I knew I had two twenty dollar bills in my purse. It was still $20 more than I wanted to give her, but she had honed in on exactly what I had available. She repeated again that cash was the best deal for her. Then she repeats, “You won’t see me next year,” but this time adds, “because I’m going to nursing school! That’s right, Miss Elaine, I want to be a nurse so I can help other people!”
Wait, what? Had I not reacted emotionally enough to her previous stories? This is harder for me to believe than the abused mother and the grieving granddaughter, but I championed this idea right away. “That’s so great! Such a good example for your kids, too.” She says, “Well I know I’m getting old, 43 years old and here I want to go to school. But that’s what I’m going to do.” I know that at this point, she could tell me anything, and since I have no idea whether or not any of it is true, it no longer matters.
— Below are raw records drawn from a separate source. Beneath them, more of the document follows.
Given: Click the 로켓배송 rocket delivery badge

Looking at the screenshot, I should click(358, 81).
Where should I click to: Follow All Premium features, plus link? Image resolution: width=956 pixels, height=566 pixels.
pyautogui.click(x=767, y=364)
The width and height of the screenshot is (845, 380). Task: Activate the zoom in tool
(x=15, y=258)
I’m always going to applaud anyone who challenges themselves with learning, so she can reel me on in. I tell her to wait on the porch while I go find my purse.
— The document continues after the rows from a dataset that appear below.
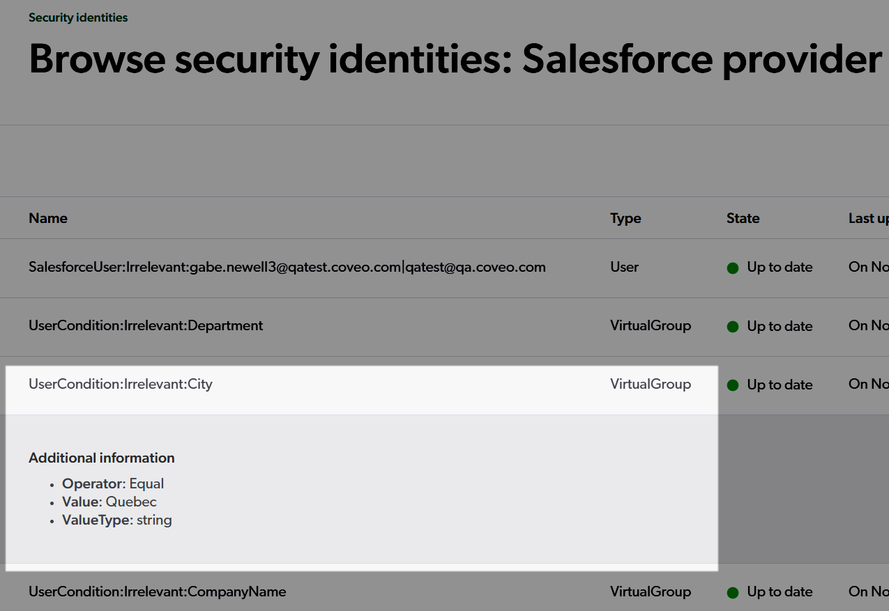Click the status indicator on the Department row
This screenshot has height=611, width=889.
[x=733, y=327]
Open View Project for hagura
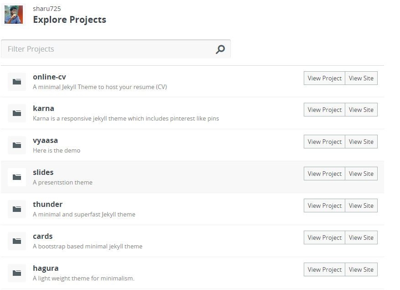Viewport: 400px width, 290px height. click(324, 269)
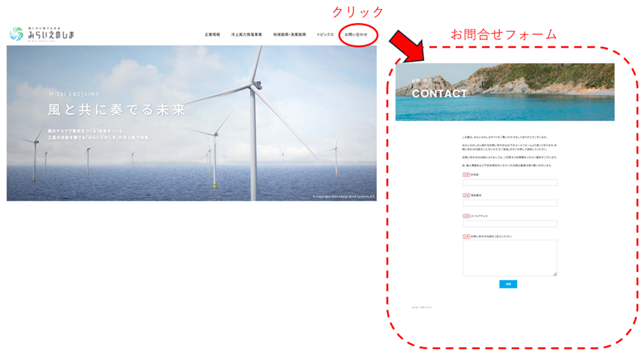Open the トピックス navigation item
Viewport: 642px width, 351px height.
click(325, 35)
I come back with my $40 cash and she says, “Tell me, why are you willing to help me today, Miss Elaine?” At first I said, “Oh, for many reasons.” I didn’t want to engage in more conversation than necessary. But then I added, “Because I can see that you’re a hard worker,” and I meant it. Begging for money under the ruse of selling magazines is a really crappy job. I put the money in her hand and she gave me the clipboard holding a form where I filled in my information: name, address, and reason why I bought a magazine subscription. I wrote, “Angela is hard working and good at her job.”
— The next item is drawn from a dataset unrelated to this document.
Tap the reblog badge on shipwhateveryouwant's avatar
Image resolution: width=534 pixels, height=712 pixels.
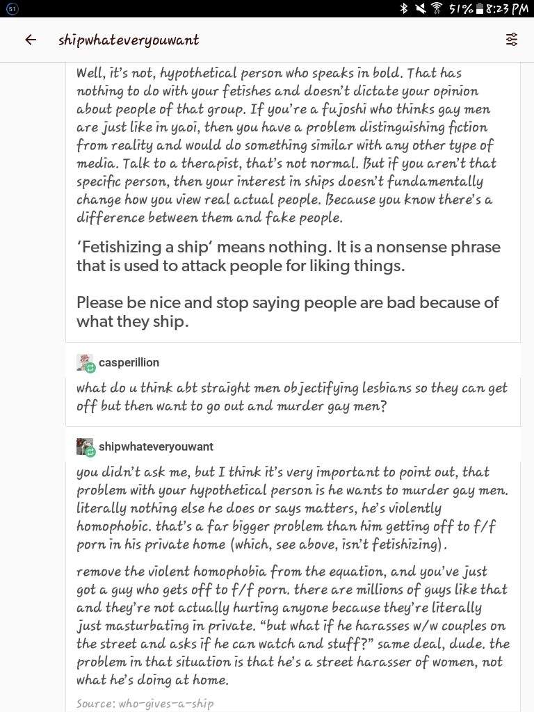tap(90, 452)
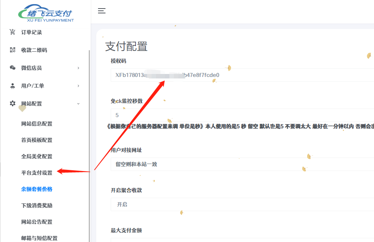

She tried to shake my hand but instead I went in for a hug, maybe because the week before I’d been at a creative writing camp and experienced the love of many good people who were supportive, inspiring and generous with big, solid bear hugs. Or maybe because I have a nice house where I can dust furniture in a big picture window and have friends over for a lovely dinner. Or maybe because I looked deep into those weary green eyes and doubted that the other strangers she talks to in her bizarre job of wandering through nice neighborhoods all over the United States to ask for money give her a heartfelt hug. So whether or not any of the stories she told were true, I was going to be that person. Whether it made her feel good or guilty was something she had to sort out for herself. It definitely made me feel better about allowing myself to be scammed – I mean, about donating a magazine subscription to a children’s hospital – because I could justify it as helping out another human who’s just trying to live.
Before she walked away, Angela, softened her voice once more, to add a note of sincerity or maybe to get back on script, and said, “Yes, I’m an abused mother and recently my kids and I went back to my abuser. I know it’s scary but I felt it was the right thing to do, and we’re doing good.”
I just looked at her as she turned around and walked down the stairs with my $40. “Take care of yourself,” I said.